==== DATA TO PROCESS

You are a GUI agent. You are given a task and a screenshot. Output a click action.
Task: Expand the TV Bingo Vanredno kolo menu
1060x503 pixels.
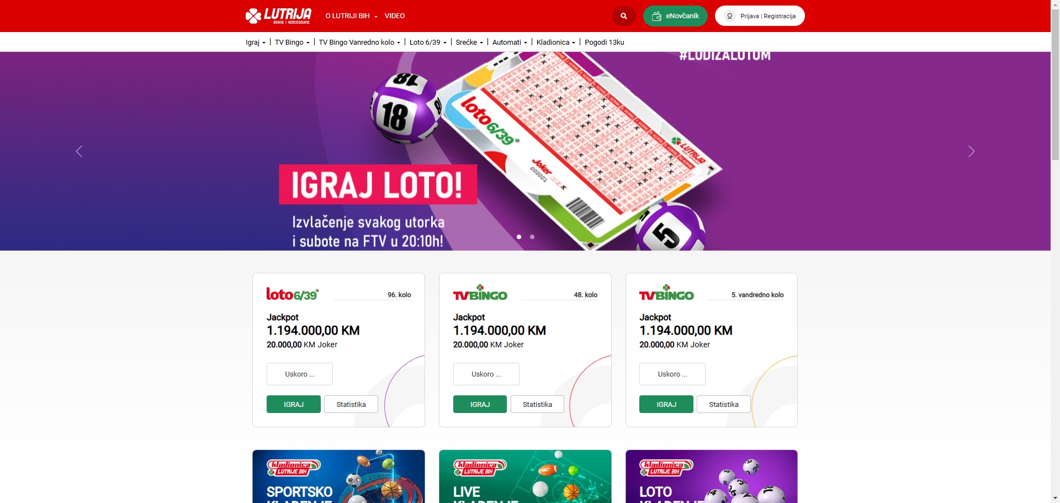click(x=359, y=43)
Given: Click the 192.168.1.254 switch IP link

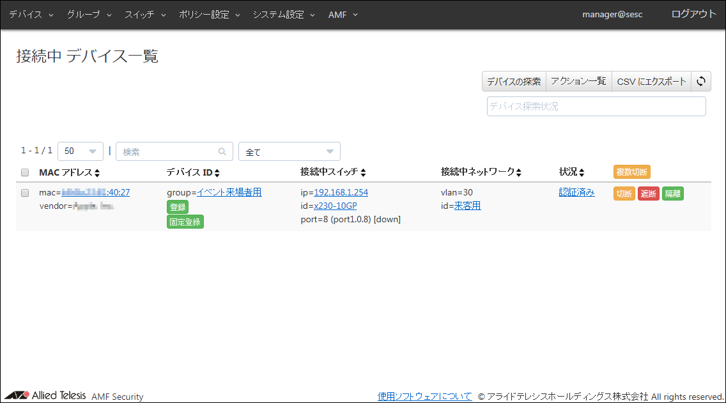Looking at the screenshot, I should [341, 192].
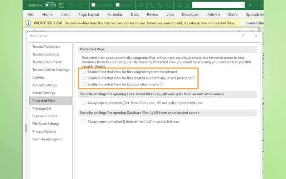
Task: Click the Save icon in the title bar
Action: [x=62, y=5]
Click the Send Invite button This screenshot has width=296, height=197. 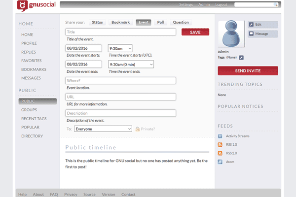(x=248, y=71)
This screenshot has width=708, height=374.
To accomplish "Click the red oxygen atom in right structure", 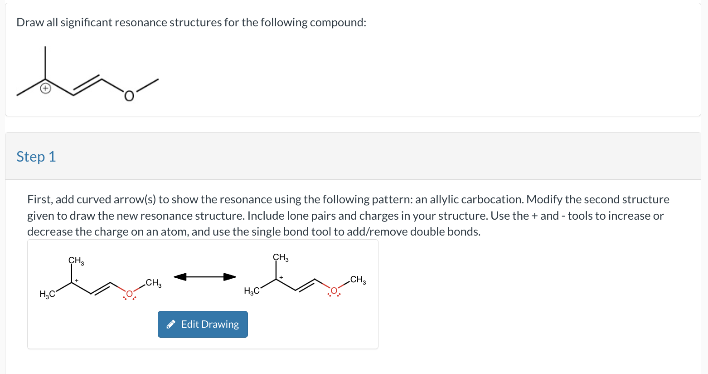I will [333, 290].
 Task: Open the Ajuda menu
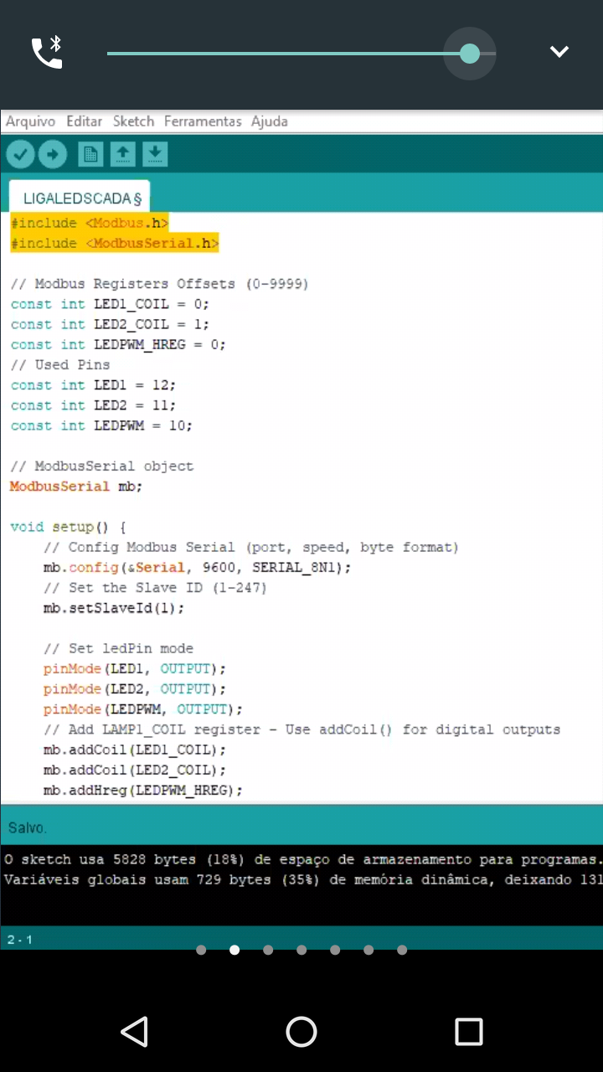point(270,121)
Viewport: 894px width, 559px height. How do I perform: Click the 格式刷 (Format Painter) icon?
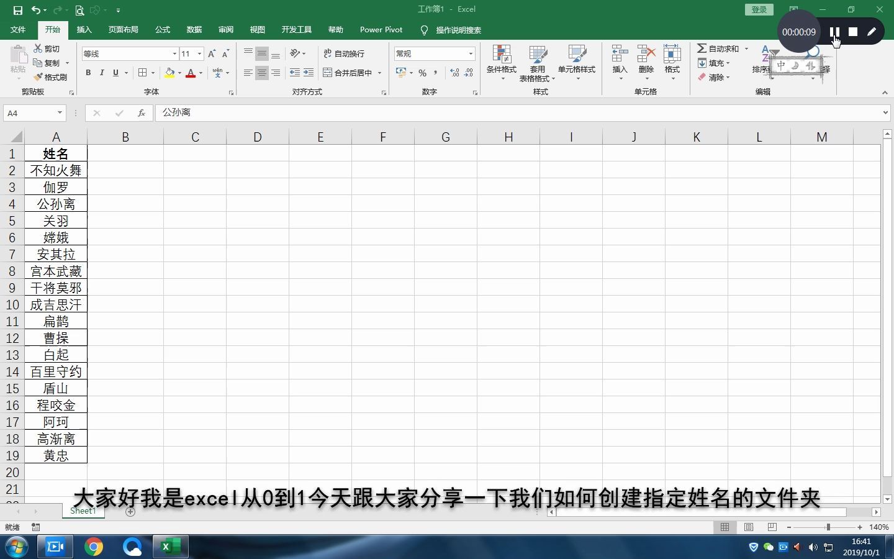click(52, 78)
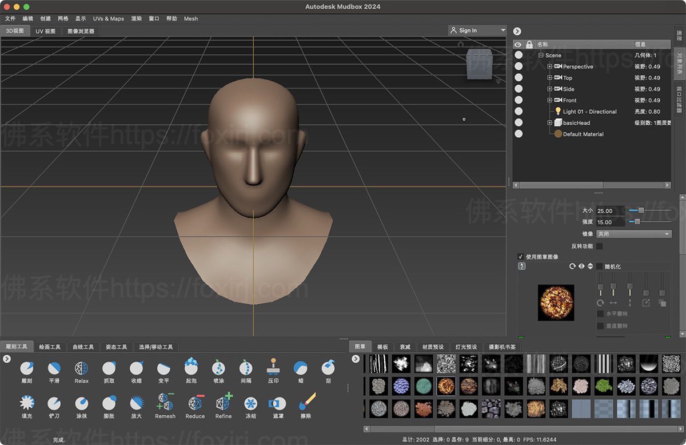Open the UVs & Maps menu
The image size is (686, 445).
(x=108, y=18)
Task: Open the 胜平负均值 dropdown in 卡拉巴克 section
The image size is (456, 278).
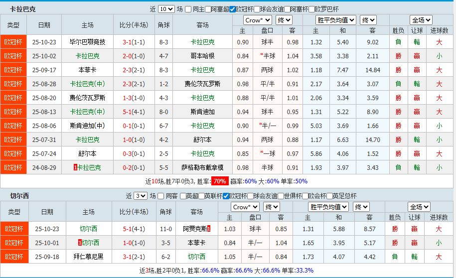Action: point(335,20)
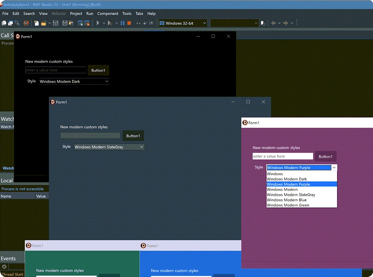This screenshot has width=373, height=277.
Task: Click the Back navigation arrow in toolbar
Action: coord(273,23)
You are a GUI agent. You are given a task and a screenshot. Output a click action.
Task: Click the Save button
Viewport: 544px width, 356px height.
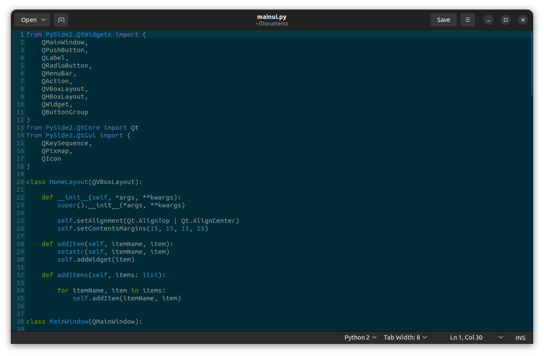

========

Leaving out all pictures, print exactly the lines above from the one containing "Task: Open the Ajuda menu" through the last line of the entries.

 Task: Open the Ajuda menu
point(270,121)
Viewport: 894px width, 559px height. How do I perform: Click the 格式刷 (Format Painter) icon?
click(52, 78)
Open the UVs & Maps menu
The image size is (686, 445).
(x=108, y=18)
Task: Open the 胜平负均值 dropdown in 卡拉巴克 section
The image size is (456, 278).
Action: point(335,20)
This screenshot has width=373, height=277.
Task: Click the Back navigation arrow in toolbar
Action: coord(273,23)
You are a GUI agent. You are given a task and a screenshot. Output a click action.
Task: Click the Save button
Viewport: 544px width, 356px height.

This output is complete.